鬼柳はパンツ一丁というラフな姿で、ぼんやりと鏡に映る自分の顔や口元を眺めながら歯を磨いていた。

「あ。」

昨日飲ませた錠剤は、魔物にとってはごく少量でも生命に危険を及ぼすものだ。
今あのコウモリ少年はどうなっているか――鬼柳は元上司に電話をかけた。

***

「鮎瀬さん……お、お……お電話が、な、な、鳴ってます」
「それどころじゃないだろ、どうしてこうなったんだ!?」

発熱、嘔吐、視覚障害、下半身麻痺。
あらゆる症状がイノリに起こっていた。

鮎瀬は、朝起きてすぐ体調がすこぶる最悪の魔物をタオルケットでくるみ、タクシーに乗り込んだ。
向かう先は軍内の医務室。そこには天才変態博士――もとい、腕利きの医師がいる。

そして、そこで初めて新事実が発覚する。
信号が赤に変わり、鮎瀬の貧乏ゆすりが大地震級の勢いを見せていたころ、イノリが言った。

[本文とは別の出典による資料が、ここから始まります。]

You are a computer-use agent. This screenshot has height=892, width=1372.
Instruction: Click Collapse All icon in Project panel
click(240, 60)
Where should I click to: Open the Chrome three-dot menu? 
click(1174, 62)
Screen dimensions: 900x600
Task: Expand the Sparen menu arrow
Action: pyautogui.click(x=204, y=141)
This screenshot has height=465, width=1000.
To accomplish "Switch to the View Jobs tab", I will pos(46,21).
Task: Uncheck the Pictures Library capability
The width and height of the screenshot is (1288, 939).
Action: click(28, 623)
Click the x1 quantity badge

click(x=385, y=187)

「し、し……死ぬようにと……お薬を……半分まで、か、か、かじりまし、た」
「んな……!」

スマホを取り出した鮎瀬は、着信画面に「鬼柳のアホたれ」の文字を見つける。

「あほーーー!!」

車外まで届くほどの怒号を、鮎瀬は飛ばしたのだった。

***

「このカス!無能! なんでコイツにアレを飲ませた!? ひと舐めで即死してもおかしくないやつだぞ!」

鬼柳は片耳に指を突っ込み、さもうるさそうな顔で元上司の怒鳴りを聞いていた。

「鮎瀬先輩、パワハラって知ってます?」
「上司じゃないからいいんだよ! 今俺はお前の“大学の先輩だった人”だ!」

「ウゥ……」
イノリは寝返りをうち、苦しそうに眉を寄せた。

「ちょっとお二人とも、静かにしてくれないかな。観察……じゃない、診察中だ。出ていってくれ。監視はAIワン公くんがいれば十分だろう?」

四十代そこそこ。寝ぐせを白衣ごと引きずってきたような男だった。
一見だらしないが、手つきには無駄がない。
髪は無造作に後ろへ撫でつけ、耳の横に少しだけ白いものが混じる。
その顔つきには、患者よりも症例を愛する医者特有の狂気が、うっすらとにじんでいた。

鮎瀬と鬼柳は口をきゅっと結び、言われた通りAI犬だけを残して医務室を出た。

「先輩が来ないから悪いんじゃないですか」
「俺はちゃんと14時前に連絡した! 留守電にしてたお前が100パー悪いだろ!」
「えっ? 留守電に?……あ、本当だ」

スマホを傾けた鬼柳は、まるで他人事のように瞬きを二つして、無造作に髪をかき上げた。
反省も謝罪もないその笑みに、鮎瀬は心底イラついた。

「治る見込みがなかったらどうするつもりだ? 俺は介護職についた覚えはないぞ。あの調子じゃ飯もトイレも苦労することになりそうだ」
「がんばってくださいね」
「他人事みたいに言うなよ、あんぽんたんめ……」

「鮎瀬くん、ちょっと」

医師に呼ばれ、ガラリとスライドドアを開ける。
そこには、医師がさっきまでかけていた眼鏡を、なぜかイノリがかけていた。

「鮎瀬くん、鬼柳くん。相手が魔物であっても、虐待は犯罪だよ」

医師に説教じみた注意を受け、二人は「へ」の字口で返事をした。

「それはこのアホ柳だけに言ってやってください。俺はけっこう親切にしてやってますよ、イノリには」

親指で隣にいる元部下を指す。
鬼柳は何も言わず、ただ魔物を見つめていた。

「先生、その魔物の容体は?」
「片足麻痺、著しい視力低下、声帯の損傷が大きいかな。脳や臓器内はこれから調べるよ。二時間くらいかかりそうだから、カフェでゆっくりしておいで」

***

どこの病院も魔物を引き受けについては断られてしまった。仕方なく今日のところは車椅子で職場にイノリを連れていく。

「ぅ……」

麻痺している箇所が痛むようで、時折目に涙をためて左足をおさえていた。

「おい、大丈夫か?」
「だ、だいじょ、うぶ、です……げ、元気、です」

元気なようには見えないが、声をかけると必ず最後には元気です、と返してくる。笑顔とは程遠い作り笑顔で。どういうしつけ方をされたらこうなるんだ?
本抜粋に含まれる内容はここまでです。